◆ **TASK BRIEF**: Would you copy out each line of the records below that includes the word "agent"?

------------------------

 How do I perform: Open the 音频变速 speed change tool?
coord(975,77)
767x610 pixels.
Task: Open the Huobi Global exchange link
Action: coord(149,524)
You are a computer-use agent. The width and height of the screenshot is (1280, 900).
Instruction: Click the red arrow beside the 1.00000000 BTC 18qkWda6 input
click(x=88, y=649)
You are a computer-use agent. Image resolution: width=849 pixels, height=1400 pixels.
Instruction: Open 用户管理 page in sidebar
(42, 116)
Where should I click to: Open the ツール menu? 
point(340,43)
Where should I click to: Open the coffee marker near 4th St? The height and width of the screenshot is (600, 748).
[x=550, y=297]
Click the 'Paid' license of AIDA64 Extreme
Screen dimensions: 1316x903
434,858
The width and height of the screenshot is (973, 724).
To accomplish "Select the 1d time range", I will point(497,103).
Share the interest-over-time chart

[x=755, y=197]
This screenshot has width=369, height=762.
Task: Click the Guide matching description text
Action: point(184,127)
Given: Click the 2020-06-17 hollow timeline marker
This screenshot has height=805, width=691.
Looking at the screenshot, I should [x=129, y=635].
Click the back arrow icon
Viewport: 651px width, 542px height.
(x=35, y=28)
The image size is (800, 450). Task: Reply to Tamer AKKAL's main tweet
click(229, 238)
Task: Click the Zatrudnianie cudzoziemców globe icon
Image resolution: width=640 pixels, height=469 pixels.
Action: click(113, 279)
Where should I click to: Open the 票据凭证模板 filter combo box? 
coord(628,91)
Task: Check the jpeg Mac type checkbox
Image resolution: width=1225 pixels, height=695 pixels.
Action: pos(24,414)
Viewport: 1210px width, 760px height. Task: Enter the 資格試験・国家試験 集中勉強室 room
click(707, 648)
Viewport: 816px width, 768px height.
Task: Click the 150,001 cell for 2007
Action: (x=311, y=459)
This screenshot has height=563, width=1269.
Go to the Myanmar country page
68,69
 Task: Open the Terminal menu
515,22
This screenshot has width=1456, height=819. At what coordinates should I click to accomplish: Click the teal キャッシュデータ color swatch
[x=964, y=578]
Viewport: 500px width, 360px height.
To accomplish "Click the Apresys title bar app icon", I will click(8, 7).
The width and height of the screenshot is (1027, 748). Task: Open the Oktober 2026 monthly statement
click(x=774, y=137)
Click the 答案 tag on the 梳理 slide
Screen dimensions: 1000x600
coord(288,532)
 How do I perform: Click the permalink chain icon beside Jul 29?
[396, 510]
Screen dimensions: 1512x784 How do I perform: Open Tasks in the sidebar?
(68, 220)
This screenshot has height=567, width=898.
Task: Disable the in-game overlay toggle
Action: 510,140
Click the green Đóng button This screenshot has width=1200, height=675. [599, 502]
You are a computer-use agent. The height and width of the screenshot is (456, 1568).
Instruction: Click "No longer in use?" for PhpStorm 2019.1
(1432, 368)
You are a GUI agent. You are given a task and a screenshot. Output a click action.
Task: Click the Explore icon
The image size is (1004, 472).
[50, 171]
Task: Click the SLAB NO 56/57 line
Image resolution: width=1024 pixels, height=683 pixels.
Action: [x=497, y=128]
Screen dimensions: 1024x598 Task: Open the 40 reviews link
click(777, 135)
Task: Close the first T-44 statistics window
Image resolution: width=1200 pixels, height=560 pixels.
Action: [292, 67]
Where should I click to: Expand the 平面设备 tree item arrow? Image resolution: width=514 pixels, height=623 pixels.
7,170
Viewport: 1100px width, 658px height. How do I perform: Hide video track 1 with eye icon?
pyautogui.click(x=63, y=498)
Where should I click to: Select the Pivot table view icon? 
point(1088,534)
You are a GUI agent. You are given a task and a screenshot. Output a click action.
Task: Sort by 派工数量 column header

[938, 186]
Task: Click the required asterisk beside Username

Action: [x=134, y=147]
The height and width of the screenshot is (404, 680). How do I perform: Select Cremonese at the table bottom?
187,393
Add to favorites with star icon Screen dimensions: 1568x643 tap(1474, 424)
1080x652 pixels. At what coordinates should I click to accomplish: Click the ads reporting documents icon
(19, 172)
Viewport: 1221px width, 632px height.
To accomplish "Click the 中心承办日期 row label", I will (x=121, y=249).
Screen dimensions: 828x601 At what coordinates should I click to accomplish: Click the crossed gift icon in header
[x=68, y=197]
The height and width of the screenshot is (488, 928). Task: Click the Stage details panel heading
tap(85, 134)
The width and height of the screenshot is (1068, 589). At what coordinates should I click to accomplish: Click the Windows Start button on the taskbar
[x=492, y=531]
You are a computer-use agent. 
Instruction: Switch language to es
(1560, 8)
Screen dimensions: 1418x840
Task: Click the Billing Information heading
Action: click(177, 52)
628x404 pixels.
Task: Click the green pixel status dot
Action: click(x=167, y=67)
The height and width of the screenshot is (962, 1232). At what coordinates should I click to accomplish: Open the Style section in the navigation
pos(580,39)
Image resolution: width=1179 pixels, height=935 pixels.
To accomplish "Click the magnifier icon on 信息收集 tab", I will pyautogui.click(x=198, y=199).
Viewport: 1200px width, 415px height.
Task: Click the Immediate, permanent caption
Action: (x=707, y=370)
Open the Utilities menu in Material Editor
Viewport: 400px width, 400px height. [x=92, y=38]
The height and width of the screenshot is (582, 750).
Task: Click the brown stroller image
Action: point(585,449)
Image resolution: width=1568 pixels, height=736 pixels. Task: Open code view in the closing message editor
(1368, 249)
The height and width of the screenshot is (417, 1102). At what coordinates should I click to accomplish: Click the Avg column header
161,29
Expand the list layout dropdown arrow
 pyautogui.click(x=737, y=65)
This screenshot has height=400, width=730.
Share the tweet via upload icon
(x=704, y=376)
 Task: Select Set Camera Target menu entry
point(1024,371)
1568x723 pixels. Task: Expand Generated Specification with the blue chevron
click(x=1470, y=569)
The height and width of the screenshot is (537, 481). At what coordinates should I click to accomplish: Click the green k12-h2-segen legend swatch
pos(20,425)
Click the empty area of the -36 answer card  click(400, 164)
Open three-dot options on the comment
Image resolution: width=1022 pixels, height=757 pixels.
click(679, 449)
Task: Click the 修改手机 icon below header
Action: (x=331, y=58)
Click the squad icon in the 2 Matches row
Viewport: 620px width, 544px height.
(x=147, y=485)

------------------------

◆ **ANSWER**:
You are a computer-use agent. The width and height of the screenshot is (1280, 900).
You are a computer-use agent. Image resolution: width=849 pixels, height=1400 pixels.
You are a computer-use agent. The height and width of the screenshot is (456, 1568).
You are a GUI agent. You are given a task and a screenshot. Output a click action.
You are a GUI agent. You are given a task and a screenshot. Output a click action.
You are a computer-use agent. 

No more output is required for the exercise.